Tests concluded that use of a balanced mud pill based on cross-linked xanthan gum is a safe contingency procedure for controlling bottomhole pressure during MPD tripping in reservoir drilling operations. Pressure monitoring verified the pill’s stability over several weeks, even in 30° angled wells. FPTP allowed logging tools and liner hanger to be run through the pill without compromising its stability.

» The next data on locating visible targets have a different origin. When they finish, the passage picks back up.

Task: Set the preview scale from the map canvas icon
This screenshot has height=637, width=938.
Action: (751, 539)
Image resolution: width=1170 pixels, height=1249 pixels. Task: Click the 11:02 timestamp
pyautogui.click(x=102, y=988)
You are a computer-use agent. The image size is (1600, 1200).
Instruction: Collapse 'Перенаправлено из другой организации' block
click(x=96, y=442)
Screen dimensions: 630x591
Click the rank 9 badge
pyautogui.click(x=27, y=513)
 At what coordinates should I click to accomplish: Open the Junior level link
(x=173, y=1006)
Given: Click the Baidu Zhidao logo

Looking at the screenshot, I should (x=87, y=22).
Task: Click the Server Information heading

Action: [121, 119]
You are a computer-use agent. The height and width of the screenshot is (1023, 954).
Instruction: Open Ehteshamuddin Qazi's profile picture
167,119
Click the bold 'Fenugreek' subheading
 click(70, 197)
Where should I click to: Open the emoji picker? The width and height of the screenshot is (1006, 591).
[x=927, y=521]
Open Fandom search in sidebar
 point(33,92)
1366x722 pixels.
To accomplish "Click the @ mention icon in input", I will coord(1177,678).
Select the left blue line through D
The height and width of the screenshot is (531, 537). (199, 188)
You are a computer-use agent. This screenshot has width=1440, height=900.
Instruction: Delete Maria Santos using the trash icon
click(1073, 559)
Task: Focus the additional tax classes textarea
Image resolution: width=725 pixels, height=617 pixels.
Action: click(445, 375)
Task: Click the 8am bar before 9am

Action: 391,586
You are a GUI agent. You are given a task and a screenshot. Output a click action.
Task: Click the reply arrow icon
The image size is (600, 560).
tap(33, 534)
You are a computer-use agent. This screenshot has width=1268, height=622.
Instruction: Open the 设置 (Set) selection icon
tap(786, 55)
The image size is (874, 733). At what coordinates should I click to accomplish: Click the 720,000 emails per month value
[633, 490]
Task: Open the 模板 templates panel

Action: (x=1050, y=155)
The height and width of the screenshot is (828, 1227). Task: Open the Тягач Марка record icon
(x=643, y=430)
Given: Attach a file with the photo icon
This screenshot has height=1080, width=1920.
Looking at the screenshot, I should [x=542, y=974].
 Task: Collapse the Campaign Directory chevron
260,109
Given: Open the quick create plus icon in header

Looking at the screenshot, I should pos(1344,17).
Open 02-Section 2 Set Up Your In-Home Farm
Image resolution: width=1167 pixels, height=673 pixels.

Furthermore, displacing out and breaking the pill’s gel structures were virtually problem-free. No fluids were lost in the solids-control systems, and the cross-linked polymers were screened out so fluid could be mixed back into the brine. WO 

ACKNOWLEDGEMENTS

This article was prepared from IADC/SPE 112528 presented at the IADC/SPE Drilling Conference held in Orlando, Fla., March 4–6, 2008.


THE AUTHORS

 

Egil Ronæs earned his MSc and BSc degrees in marine engineering from the University of Bergen, located in Norway’s second-most populous city. Over the course of his career, his experience has ranged from mud logging for Sperry Sun Drilling to field service engineering and management at Schlumberger. More recently, Ronæs held several roles with MI Swaco in Norway before his current position as R&D Manager in Stavanger, Norway.


 

Ole Iacob Prebensen has authored and presented many technical papers on the advancement of drilling fluid technology. At this time, he acts as Technology Manager at the MI Swaco’s European Technical Center. Prebensen is developing new drilling fluid technology for extended reach drilling, deepwater and HTHP wells.


 

Renate Mikalsen is a Senior Lab Engineer at MI Swaco. He earned his BSc degree in chemical engineering at the University of Stavanger.Before joining MI Swaco, Mikalsen worked as a Project Engineer for Halliburton.


 

Knut Taugbøl is Leading Advisor for Drilling Fluids at StatoilHydro. He earned his MSc in organic chemistry at the Norwegian University of Technology and his PhD in surface chemistry at the University of Bergen. Taugbøl has held numerous positions at MI Swaco. He also served as a Fluids Engineer at Saga Petroleum.


 

Svein Syltøy graduated from the Norwegian Institute of Technology with a degree in petroleum engineering. Syltøy worked his way up starting as Drilling Engineer, then Lead Drilling Engineer, Drilling Supervisor and later Drilling Superintendent. He has experience with both floating units and fixed platforms. Syltøy was Drilling Superintendent with Kvitebjørn HPHT/MPD until it merged with StatoilHydro. Most recently at StatoilHydro, he was assigned to Algeria for land drilling operations in the Sahara Desert.


 

Steinar Torvund held the position of Project Manager on the Kvitebjørn MPD project for StatoilHydro. He now serves as Chief Engineer for D&W facilities.